§ **Work to do**: Could you write the next few paragraphs of the essay below about choosing how we relate to our work instead of waiting for leadership to change, starting right after its last sentence?

Stop Waiting, Start Relating

“The greatest weapon against stress is our ability to choose one thought over another.” - William James

What opens up when we stop waiting for permission to care?

In many workplaces, there’s an unspoken belief: if leadership doesn’t change it, nothing changes. It’s a belief often linked to experience. Efforts that went unnoticed, energy spent with little return, promises of change that never came. Understandably, we begin to wait. We withhold. We disengage.

And yet, something else is also true.

Even when the system stays the same, how we relate to our work shapes what it gives back to us.

Behavioural science and organizational research both point to this: when we connect their effort to learning, contribution, or usefulness, they we more engaged. When we reframe a task as a way to support someone nearby, rather than simply a requirement to fulfil, our experience shifts, even if the task itself doesn’t. These shifts don’t require positional authority. They’re small acts of relational agency.

I remember working with someone who had grown cynical after years of change initiatives that didn’t change much. What shifted for them wasn’t a new leader or big announcement. It was their quiet decision to stop waiting for someone else to go first. They reimagined their role, not as executing tasks, but as being reliable for the people beside them. The structure didn’t change. The meaning did.

§ **Excerpted data**:
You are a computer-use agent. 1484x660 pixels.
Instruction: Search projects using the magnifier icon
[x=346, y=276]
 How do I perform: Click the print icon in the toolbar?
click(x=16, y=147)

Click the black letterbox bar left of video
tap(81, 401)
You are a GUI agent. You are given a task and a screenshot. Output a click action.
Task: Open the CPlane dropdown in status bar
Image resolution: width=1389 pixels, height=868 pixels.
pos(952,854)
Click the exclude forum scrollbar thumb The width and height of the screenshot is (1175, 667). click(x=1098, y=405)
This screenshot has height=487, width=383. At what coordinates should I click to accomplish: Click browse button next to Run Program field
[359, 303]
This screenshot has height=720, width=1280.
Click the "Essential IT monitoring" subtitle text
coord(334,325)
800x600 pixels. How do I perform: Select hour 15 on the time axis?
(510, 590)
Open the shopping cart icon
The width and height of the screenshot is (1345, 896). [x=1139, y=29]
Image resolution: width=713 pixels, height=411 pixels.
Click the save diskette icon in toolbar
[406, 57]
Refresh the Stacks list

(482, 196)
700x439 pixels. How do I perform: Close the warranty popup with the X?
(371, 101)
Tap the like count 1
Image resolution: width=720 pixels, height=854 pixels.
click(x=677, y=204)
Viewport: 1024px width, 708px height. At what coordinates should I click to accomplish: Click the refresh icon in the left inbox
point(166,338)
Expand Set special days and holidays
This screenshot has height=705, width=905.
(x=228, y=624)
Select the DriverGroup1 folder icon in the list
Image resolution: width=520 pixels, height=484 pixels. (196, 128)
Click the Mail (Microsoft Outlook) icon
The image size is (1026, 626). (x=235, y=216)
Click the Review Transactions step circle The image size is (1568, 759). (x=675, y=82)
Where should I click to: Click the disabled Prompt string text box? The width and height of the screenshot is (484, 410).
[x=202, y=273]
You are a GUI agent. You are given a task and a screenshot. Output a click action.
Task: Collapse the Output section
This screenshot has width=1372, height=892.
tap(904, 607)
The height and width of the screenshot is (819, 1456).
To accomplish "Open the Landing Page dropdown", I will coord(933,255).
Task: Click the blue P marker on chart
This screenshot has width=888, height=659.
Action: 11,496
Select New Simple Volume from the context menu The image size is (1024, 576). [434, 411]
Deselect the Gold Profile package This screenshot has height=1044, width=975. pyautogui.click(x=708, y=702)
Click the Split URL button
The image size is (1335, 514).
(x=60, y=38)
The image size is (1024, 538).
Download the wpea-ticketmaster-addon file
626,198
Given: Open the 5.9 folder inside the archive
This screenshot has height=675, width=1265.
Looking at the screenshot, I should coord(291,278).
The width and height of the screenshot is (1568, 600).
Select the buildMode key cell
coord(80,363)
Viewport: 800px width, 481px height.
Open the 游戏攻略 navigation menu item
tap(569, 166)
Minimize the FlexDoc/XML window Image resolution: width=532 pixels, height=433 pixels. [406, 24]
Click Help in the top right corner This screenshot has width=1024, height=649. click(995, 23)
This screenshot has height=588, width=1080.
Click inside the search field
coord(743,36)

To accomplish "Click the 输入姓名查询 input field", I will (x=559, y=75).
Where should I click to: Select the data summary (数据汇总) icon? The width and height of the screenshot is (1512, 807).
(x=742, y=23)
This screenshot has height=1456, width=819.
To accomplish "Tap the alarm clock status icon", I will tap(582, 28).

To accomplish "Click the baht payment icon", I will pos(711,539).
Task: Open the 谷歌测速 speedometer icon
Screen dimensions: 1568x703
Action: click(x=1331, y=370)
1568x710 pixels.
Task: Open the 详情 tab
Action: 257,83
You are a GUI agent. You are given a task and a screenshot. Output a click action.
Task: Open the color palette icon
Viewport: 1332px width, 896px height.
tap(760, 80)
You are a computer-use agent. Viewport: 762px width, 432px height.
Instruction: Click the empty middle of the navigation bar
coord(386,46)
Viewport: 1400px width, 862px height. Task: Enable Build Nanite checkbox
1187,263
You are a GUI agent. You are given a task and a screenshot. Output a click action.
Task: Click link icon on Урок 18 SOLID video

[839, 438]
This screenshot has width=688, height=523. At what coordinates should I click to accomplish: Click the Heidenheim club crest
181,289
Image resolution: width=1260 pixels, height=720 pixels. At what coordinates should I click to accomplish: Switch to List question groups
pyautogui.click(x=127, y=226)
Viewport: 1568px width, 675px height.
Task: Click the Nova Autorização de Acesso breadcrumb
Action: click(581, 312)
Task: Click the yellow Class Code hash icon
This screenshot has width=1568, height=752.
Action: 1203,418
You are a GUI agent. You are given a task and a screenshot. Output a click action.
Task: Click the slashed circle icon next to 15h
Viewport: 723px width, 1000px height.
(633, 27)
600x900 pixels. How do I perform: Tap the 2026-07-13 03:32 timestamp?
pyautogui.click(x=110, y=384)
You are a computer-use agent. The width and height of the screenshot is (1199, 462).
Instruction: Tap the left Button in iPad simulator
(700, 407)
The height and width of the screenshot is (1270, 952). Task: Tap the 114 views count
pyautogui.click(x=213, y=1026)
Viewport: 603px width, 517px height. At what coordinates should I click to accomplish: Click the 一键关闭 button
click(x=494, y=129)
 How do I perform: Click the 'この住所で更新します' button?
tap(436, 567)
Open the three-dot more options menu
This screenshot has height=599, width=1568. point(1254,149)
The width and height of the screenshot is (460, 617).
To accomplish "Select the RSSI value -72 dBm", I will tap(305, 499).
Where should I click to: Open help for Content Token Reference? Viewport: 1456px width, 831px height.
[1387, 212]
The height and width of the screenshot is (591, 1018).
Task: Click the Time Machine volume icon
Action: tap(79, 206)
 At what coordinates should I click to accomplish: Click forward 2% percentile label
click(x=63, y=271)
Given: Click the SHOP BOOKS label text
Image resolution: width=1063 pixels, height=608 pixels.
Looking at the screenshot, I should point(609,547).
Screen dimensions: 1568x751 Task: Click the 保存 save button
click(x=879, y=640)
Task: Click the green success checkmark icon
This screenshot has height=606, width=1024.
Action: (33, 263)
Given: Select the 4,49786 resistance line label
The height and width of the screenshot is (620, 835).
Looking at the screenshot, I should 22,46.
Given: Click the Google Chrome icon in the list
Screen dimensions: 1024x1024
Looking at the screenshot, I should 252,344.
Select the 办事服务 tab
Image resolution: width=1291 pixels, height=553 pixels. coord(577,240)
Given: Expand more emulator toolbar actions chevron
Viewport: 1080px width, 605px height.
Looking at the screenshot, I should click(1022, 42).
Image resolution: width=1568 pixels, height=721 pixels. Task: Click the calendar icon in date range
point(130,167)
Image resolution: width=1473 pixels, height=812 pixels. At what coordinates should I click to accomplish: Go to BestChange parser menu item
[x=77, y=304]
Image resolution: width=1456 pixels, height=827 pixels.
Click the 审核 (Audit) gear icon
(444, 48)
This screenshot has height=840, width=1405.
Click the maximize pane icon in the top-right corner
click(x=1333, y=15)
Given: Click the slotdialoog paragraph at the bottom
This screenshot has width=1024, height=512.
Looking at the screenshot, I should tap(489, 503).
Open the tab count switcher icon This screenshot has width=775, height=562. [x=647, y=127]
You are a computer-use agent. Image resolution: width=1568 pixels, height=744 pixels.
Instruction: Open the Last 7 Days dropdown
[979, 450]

§ **Answer for this exercise**:
If you’ve been waiting for something to change, consider experimenting with a few gentle shifts:

  • Shift from fixing to framing
    Instead of focusing on what’s broken, try clarifying how you want to be. How do you want to relate to the work in front of you?

  • Choose where you invest care
    Not everything can receive equal attention. You might choose a colleague, a client, or a moment that matters, and invest there.

  • Interpret effort as contribution
    Effort as burden can drain us. Effort as contribution can sustain us. Where could your effort mean something to someone else?

This isn’t about pretending conditions don’t matter. They do. Leadership still sets the water level. Yet relationships shape whether we feel like we’re treading or swimming.

We don’t need permission to care. We only need to remember that how we engage still matters, even when systems are slow to catch up.

With understanding,


Maria


Sources:

Carver, C. S., & Scheier, M. F. (2001). On the self-regulation of behavior. Cambridge University Press.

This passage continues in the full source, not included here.